Dans le cas d’espèce, seules les voies de recours sont possibles pour attaquer ou corriger les erreurs de cette décision Alors que poursuit-il, « les arrêts de la cour constitutionnelle sont définitifs, irrévocables et dépourvus des voies de recours ».

Me. Thierry Kadianga reste catégorique, le revirement jurisprudentiel sous RConst 1800 ne peut aucunement concerner le dossier Bukanga-Lonzo à moins qu’il y ait un miracle judiciaire.

Le revirement jurisprudentiel qui l’abandon d’une solution jusque-là admise, « ne peut s’opérer que dans d’autres cas présentant certaines similarités, par exclusion à toute refonte d’une décision antérieure irrévocable. Dès lors, tout revirement jurisprudentiel ayant pour but de revenir sur une affaire déjà jugée, se buterait indubitablement au principe de l’autorité de la chose jugée », a par ailleurs souligné  Maître Thierry Kadianga.

En l’absence d’autres alternatives, Maître Thierry Kadianga regrette que la Cour Constitutionnelle ait fait recours au « Dialogue des juges » pour la première fois depuis son existence, en vue de « réinterpréter » les dispositions de l’article 164 de la constitution.  

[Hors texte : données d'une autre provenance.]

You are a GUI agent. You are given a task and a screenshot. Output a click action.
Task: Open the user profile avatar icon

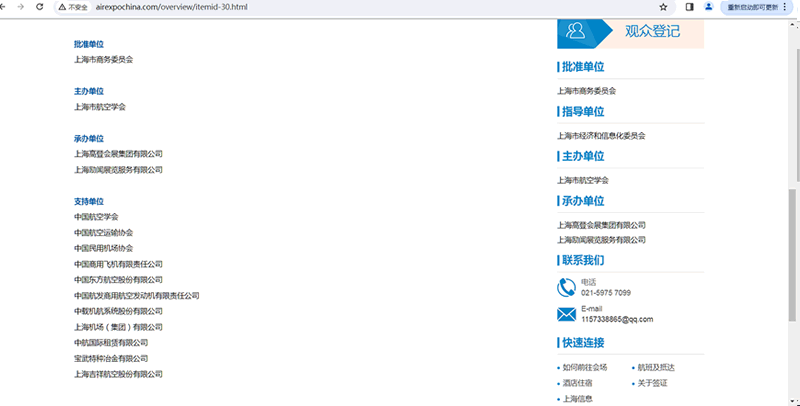709,6
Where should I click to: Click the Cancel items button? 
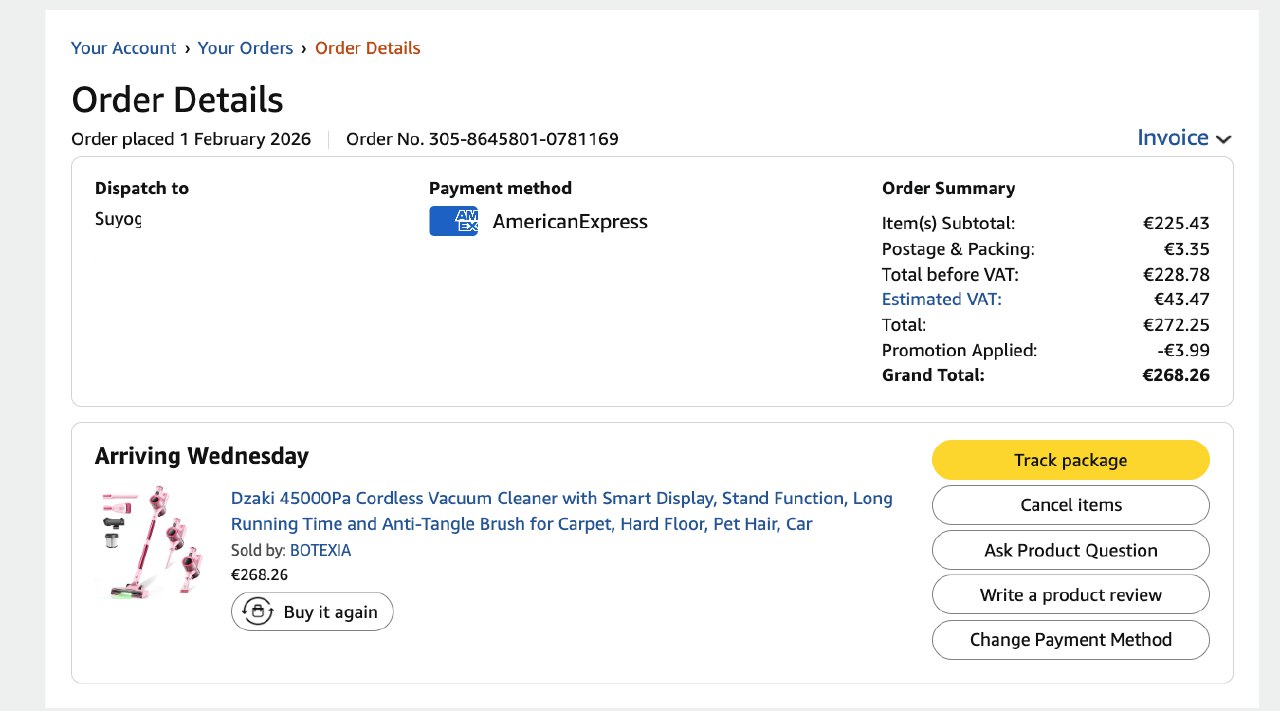1070,505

En évoquant la notion de « dialogue des juges », la Cour Constitutionnelle a fait du « raccordement frauduleux » et il s’agit là, d’une « insécurité judiciaire » installée désormais au sommet du Pouvoir Judiciaire a dénoncé ce juriste.

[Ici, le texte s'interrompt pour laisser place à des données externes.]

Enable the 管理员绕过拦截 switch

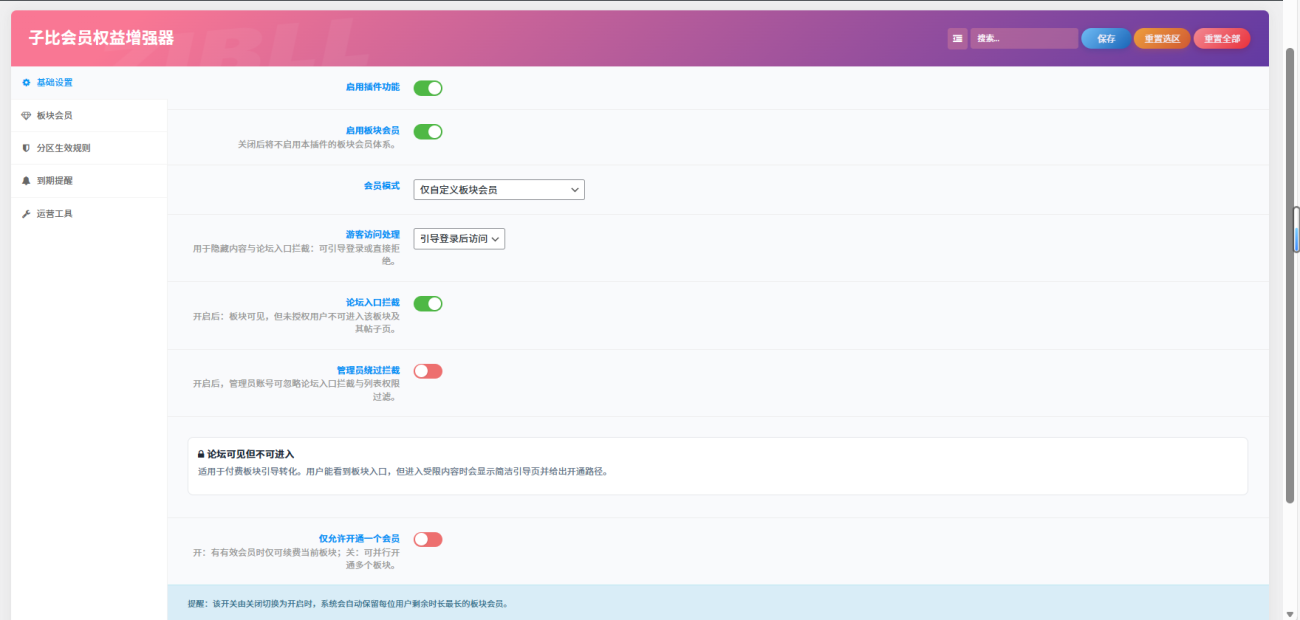click(x=428, y=371)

« Peut-on aujourd’hui, remettre en cause l’arrêt de la Cour Constitutionnelle proclamant son Excellence Félix-Antoine Tshisekedi Tshilombo Président élu de la République Démocratique du Congo, au cas où il y aurait des preuves matérielles de l’élection de son adversaire en 2018 ? » S’est interrogé Maître Thierry Kadianga en conclusion ouvrant ainsi le débat.